Three years ago, when Navin Rauniyar, a post-graduate from the University of Pune, was staring at a dark future—he wasn’t able to get into a Ph.D programme, nor did he have the resources to apply to a foreign university—he met Vishwas Thorat. And his life changed.
For, Vishwas lived his life helping others.
‘‘I don’t know where I would have been without his support. I am proud that he was part of my life,’’ Rauniyar told us from Fort Worth, Texas, where he is pursuing a Ph.D in the Department of Molecular Biology and Immunology at the University of North Texas—thanks to Thorat who arranged for financial help when he needed it most.
On 7/11, Vishwas was rushing to his Kandivali home early to cook a meal for his 79-year-old bed-ridden mother, Nirmala. He died in the blast at Bandra.
‘‘Many people called up after the incident telling me how he had helped them in their darkest hour,’’ says elder sister Chitra Pawar, ‘‘and I didn’t know many of them.’’
Like Manisha, a first year commerce student of Mumbai University, who can’t believe it.
‘‘The year was 1986 and my wife was pregnant. I was penniless and did not know what to do,’’ recalls her father Mahendra Kumar. ‘‘Vishwas saw me sitting in a restaurant, sipping tea. When I told him of my condition, he took out Rs 1,500 and thrust it into my hand. Today, Manisha is 20 years old.”
‘‘I would scold him for not keeping anything for himself and helping the needy with whatever resources he had,’’ says Chitra, seated in the drawing room of her tastefully decorated flat at Pune’s Mahatma Gandhi Society. ‘‘He had a refined aesthetic sense and used to decorate my house with these,’’ she adds, pointing to the array of traditional artefacts and paintings that adorn the walls and cupboards.
====
__Using the information__:
A. Transcribe the article about Vishwas Thorat, copying everything from "On 7/11, Vishwas" down to "blast at Bandra.".
B. According to the article about Vishwas Thorat, why was he hurrying to his Kandivali home early on 7/11? Answer in one to three sentences.

__Information supplied__:
====
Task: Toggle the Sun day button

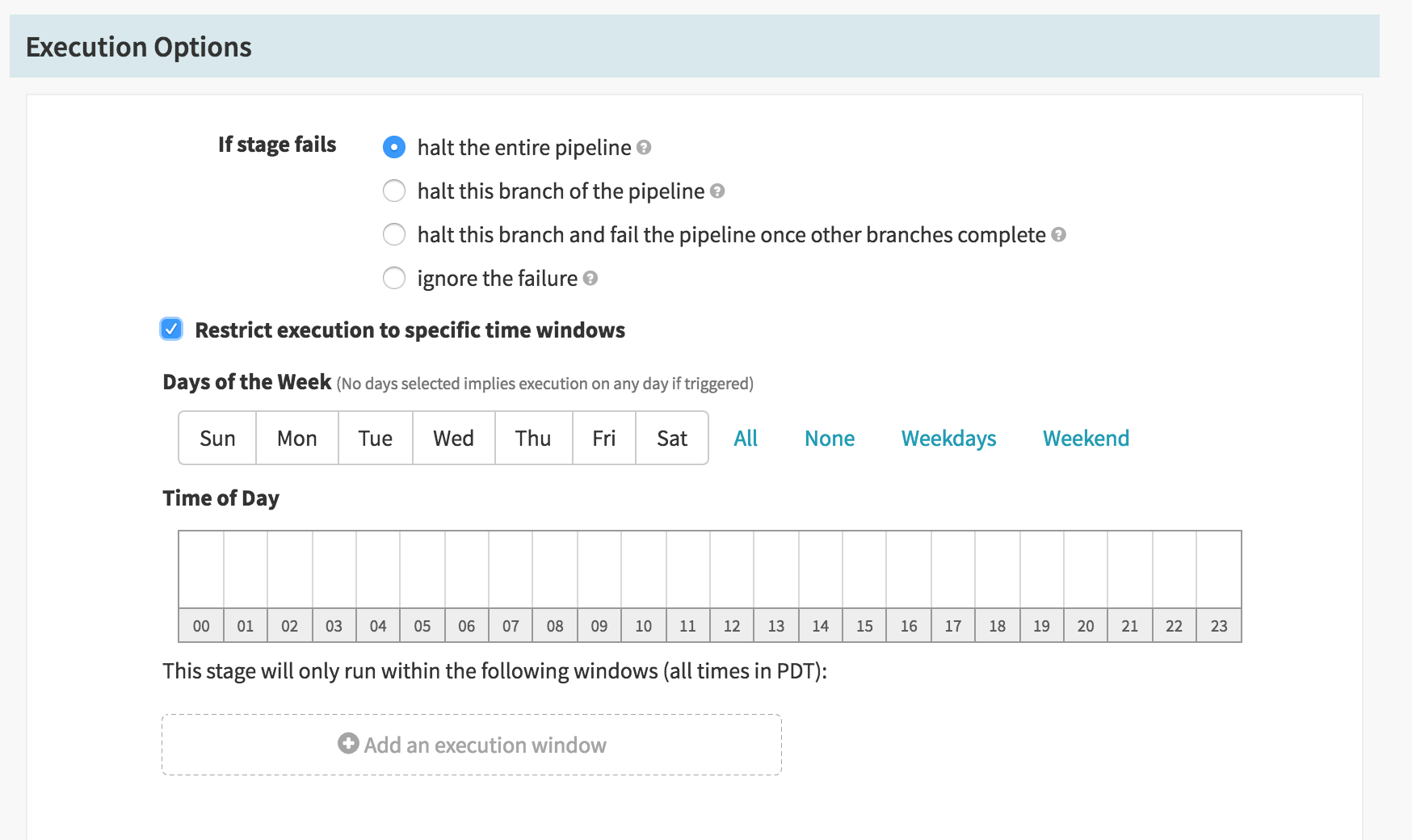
====
__Answers to the problems__:
A.
On 7/11, Vishwas was rushing to his Kandivali home early to cook a meal for his 79-year-old bed-ridden mother, Nirmala. He died in the blast at Bandra.

B. He was rushing home early to cook a meal for his 79-year-old bed-ridden mother, Nirmala.